:: Task directions ::
What is needed here is an exact copy of every entry.

☆ ☆ ☆

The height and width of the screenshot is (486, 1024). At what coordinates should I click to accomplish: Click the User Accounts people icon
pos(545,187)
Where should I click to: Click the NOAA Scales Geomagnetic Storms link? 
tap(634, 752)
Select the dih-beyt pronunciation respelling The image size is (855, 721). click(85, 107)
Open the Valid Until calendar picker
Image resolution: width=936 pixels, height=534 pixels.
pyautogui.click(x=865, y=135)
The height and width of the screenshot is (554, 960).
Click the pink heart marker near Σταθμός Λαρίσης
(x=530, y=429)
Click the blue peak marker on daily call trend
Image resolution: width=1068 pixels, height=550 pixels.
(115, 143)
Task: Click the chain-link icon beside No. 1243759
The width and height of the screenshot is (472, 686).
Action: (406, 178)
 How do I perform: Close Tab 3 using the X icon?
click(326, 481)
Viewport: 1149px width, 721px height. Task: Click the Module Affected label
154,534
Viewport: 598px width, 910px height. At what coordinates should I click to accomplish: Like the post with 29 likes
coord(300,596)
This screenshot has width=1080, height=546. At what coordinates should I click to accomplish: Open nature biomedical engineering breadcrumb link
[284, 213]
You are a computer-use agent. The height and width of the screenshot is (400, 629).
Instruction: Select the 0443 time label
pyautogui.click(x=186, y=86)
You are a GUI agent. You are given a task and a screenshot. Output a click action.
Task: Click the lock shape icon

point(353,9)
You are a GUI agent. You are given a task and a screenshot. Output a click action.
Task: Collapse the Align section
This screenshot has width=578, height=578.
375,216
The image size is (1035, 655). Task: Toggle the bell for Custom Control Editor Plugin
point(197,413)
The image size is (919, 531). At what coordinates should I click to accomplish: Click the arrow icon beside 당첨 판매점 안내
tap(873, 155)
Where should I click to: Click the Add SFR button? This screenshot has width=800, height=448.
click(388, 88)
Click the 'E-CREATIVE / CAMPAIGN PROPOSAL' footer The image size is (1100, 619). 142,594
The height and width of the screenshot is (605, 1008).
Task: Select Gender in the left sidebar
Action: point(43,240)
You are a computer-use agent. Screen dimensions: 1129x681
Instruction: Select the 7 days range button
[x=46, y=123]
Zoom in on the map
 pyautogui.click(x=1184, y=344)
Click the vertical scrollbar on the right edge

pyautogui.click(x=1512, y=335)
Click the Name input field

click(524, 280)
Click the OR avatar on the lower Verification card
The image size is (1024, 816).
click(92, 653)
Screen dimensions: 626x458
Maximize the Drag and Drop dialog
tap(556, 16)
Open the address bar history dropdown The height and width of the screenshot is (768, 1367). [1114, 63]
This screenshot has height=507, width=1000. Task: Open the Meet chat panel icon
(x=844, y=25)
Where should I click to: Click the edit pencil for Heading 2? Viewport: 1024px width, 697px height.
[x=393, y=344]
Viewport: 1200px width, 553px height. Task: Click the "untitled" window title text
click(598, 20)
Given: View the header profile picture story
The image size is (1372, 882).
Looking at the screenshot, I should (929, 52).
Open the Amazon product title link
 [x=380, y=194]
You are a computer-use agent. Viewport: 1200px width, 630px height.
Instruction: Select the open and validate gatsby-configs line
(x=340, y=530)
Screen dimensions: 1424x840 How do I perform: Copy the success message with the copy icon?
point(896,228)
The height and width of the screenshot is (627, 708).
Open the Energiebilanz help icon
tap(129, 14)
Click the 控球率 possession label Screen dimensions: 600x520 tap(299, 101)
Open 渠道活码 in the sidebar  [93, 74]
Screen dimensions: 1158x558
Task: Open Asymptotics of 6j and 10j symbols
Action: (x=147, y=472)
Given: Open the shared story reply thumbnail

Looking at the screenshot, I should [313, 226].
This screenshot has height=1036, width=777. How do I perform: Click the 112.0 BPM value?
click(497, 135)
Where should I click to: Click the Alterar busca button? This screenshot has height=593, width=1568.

☆ ☆ ☆

:: Response area ::
The height and width of the screenshot is (486, 1024). At what coordinates should I click to accomplish: Click the User Accounts people icon
pos(545,187)
Where should I click to: Click the NOAA Scales Geomagnetic Storms link? 
tap(634, 752)
Select the dih-beyt pronunciation respelling The image size is (855, 721). click(85, 107)
Open the Valid Until calendar picker
Image resolution: width=936 pixels, height=534 pixels.
pyautogui.click(x=865, y=135)
The height and width of the screenshot is (554, 960).
Click the pink heart marker near Σταθμός Λαρίσης
(x=530, y=429)
Click the blue peak marker on daily call trend
Image resolution: width=1068 pixels, height=550 pixels.
(115, 143)
Task: Click the chain-link icon beside No. 1243759
The width and height of the screenshot is (472, 686).
Action: (406, 178)
 How do I perform: Close Tab 3 using the X icon?
click(326, 481)
Viewport: 1149px width, 721px height. Task: Click the Module Affected label
154,534
Viewport: 598px width, 910px height. At what coordinates should I click to accomplish: Like the post with 29 likes
coord(300,596)
This screenshot has width=1080, height=546. At what coordinates should I click to accomplish: Open nature biomedical engineering breadcrumb link
[284, 213]
You are a computer-use agent. The height and width of the screenshot is (400, 629).
Instruction: Select the 0443 time label
pyautogui.click(x=186, y=86)
You are a GUI agent. You are given a task and a screenshot. Output a click action.
Task: Click the lock shape icon

point(353,9)
You are a GUI agent. You are given a task and a screenshot. Output a click action.
Task: Collapse the Align section
This screenshot has width=578, height=578.
375,216
The image size is (1035, 655). Task: Toggle the bell for Custom Control Editor Plugin
point(197,413)
The image size is (919, 531). At what coordinates should I click to accomplish: Click the arrow icon beside 당첨 판매점 안내
tap(873, 155)
Where should I click to: Click the Add SFR button? This screenshot has width=800, height=448.
click(388, 88)
Click the 'E-CREATIVE / CAMPAIGN PROPOSAL' footer The image size is (1100, 619). 142,594
The height and width of the screenshot is (605, 1008).
Task: Select Gender in the left sidebar
Action: point(43,240)
You are a computer-use agent. Screen dimensions: 1129x681
Instruction: Select the 7 days range button
[x=46, y=123]
Zoom in on the map
 pyautogui.click(x=1184, y=344)
Click the vertical scrollbar on the right edge

pyautogui.click(x=1512, y=335)
Click the Name input field

click(524, 280)
Click the OR avatar on the lower Verification card
The image size is (1024, 816).
click(92, 653)
Screen dimensions: 626x458
Maximize the Drag and Drop dialog
tap(556, 16)
Open the address bar history dropdown The height and width of the screenshot is (768, 1367). [1114, 63]
This screenshot has height=507, width=1000. Task: Open the Meet chat panel icon
(x=844, y=25)
Where should I click to: Click the edit pencil for Heading 2? Viewport: 1024px width, 697px height.
[x=393, y=344]
Viewport: 1200px width, 553px height. Task: Click the "untitled" window title text
click(598, 20)
Given: View the header profile picture story
The image size is (1372, 882).
Looking at the screenshot, I should (929, 52).
Open the Amazon product title link
 [x=380, y=194]
You are a computer-use agent. Viewport: 1200px width, 630px height.
Instruction: Select the open and validate gatsby-configs line
(x=340, y=530)
Screen dimensions: 1424x840 How do I perform: Copy the success message with the copy icon?
point(896,228)
The height and width of the screenshot is (627, 708).
Open the Energiebilanz help icon
tap(129, 14)
Click the 控球率 possession label Screen dimensions: 600x520 tap(299, 101)
Open 渠道活码 in the sidebar  [93, 74]
Screen dimensions: 1158x558
Task: Open Asymptotics of 6j and 10j symbols
Action: (x=147, y=472)
Given: Open the shared story reply thumbnail

Looking at the screenshot, I should [313, 226].
This screenshot has height=1036, width=777. How do I perform: Click the 112.0 BPM value?
click(497, 135)
Where should I click to: Click the Alterar busca button? This screenshot has height=593, width=1568.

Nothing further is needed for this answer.